** STORED DATA **
┌──

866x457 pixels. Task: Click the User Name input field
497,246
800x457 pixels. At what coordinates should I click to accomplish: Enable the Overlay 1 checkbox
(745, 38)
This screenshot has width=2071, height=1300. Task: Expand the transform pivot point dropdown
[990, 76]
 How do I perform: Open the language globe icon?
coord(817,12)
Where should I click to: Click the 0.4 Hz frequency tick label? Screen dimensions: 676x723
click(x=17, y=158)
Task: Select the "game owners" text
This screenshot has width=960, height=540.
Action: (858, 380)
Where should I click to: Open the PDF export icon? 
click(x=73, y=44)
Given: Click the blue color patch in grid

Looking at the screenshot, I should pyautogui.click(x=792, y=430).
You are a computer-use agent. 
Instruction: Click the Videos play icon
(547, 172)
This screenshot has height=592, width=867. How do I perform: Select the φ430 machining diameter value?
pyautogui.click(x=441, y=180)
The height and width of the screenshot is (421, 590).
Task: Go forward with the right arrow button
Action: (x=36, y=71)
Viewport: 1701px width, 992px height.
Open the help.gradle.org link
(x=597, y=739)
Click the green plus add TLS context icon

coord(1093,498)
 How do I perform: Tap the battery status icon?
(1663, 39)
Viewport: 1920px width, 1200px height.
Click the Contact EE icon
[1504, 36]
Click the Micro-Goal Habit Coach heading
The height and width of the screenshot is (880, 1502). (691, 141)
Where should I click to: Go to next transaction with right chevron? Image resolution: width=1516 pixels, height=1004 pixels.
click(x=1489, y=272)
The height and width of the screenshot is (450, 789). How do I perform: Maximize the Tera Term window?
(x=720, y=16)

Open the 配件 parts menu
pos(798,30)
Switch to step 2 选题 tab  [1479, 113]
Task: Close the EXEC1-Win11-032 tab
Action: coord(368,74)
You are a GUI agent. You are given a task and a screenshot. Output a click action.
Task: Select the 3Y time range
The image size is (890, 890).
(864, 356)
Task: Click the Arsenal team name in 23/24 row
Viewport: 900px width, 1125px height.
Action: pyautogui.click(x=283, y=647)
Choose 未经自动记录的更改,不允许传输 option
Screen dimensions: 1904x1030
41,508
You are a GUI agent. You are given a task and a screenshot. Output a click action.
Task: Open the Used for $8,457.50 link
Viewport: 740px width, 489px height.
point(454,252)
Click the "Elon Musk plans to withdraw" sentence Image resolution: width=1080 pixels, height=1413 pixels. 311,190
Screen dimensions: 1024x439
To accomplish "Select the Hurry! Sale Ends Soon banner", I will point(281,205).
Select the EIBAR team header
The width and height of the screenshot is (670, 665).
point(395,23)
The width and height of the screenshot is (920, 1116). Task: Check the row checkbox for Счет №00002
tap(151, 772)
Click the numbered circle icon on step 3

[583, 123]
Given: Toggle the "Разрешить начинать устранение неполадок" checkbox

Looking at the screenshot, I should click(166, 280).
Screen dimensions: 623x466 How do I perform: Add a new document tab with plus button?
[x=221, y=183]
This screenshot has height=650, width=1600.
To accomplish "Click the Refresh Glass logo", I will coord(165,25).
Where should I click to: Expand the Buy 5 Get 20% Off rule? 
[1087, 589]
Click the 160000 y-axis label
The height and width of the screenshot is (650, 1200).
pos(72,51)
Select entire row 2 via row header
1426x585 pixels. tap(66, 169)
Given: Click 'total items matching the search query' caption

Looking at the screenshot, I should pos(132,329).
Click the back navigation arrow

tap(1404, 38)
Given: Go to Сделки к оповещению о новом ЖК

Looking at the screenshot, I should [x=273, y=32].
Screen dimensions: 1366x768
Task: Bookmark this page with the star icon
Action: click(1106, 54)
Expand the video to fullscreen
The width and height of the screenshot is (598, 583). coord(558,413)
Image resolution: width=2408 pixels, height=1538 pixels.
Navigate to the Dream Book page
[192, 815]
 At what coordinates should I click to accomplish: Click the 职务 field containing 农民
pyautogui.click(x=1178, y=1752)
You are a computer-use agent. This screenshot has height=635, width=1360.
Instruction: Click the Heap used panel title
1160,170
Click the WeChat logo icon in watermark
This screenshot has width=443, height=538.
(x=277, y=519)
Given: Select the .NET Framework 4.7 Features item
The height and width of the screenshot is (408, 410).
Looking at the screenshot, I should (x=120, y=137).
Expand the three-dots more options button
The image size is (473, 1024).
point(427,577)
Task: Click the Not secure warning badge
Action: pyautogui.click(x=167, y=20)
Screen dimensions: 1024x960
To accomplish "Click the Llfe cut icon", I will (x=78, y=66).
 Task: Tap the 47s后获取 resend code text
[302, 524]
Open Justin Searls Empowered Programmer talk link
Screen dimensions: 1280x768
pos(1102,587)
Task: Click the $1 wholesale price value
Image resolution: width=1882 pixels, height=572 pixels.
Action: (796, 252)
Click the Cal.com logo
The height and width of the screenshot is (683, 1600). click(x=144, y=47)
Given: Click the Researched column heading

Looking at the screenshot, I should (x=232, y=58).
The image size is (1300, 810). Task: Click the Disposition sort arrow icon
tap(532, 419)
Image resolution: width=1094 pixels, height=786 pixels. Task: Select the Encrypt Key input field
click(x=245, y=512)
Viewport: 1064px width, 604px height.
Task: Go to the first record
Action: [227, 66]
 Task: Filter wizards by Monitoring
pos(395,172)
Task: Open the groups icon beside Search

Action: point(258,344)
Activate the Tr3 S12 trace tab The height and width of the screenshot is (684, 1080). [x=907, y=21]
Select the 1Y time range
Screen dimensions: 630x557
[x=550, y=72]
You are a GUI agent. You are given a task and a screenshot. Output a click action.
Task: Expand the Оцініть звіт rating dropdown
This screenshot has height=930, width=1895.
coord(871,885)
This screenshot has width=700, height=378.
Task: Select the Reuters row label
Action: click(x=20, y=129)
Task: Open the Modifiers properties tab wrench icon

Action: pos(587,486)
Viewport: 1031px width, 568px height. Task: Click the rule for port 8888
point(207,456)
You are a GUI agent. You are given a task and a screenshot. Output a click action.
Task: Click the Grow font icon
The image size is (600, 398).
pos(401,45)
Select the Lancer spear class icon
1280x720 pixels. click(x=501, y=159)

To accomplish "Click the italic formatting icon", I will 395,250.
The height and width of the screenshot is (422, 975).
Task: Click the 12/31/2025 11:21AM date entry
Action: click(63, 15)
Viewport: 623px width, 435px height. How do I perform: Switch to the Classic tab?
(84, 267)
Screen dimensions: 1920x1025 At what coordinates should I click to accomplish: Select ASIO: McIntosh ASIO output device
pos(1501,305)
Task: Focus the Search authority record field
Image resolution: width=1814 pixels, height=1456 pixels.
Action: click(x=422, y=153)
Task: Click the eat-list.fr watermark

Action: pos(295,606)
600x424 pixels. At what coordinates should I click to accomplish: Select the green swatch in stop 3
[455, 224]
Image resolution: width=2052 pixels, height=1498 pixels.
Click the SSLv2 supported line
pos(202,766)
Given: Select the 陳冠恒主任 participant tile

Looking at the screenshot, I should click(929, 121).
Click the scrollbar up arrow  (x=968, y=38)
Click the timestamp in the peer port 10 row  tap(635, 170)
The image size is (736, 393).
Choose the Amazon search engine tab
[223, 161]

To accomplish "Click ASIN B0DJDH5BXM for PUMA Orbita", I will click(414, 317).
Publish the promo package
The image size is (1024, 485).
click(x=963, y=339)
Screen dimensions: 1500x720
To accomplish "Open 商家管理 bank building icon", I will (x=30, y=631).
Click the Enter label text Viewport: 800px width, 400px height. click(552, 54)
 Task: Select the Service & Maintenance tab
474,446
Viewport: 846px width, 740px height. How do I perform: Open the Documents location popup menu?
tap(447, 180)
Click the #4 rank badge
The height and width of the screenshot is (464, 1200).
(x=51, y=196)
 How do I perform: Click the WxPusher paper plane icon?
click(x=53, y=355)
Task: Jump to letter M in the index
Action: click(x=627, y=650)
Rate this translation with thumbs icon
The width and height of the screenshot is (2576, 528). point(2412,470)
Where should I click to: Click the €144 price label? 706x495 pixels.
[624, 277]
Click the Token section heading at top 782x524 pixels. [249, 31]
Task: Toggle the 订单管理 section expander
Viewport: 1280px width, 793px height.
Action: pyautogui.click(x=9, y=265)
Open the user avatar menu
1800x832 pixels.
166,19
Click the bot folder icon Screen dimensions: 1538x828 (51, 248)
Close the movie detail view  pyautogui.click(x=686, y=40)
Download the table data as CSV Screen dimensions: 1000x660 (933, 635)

└──

** INSTRUCTIONS TO FOLLOW **
From the records, copy out each line that includes the string "section".

** OUTPUT FOR THIS TASK **
Click the Token section heading at top 782x524 pixels. [249, 31]
Task: Toggle the 订单管理 section expander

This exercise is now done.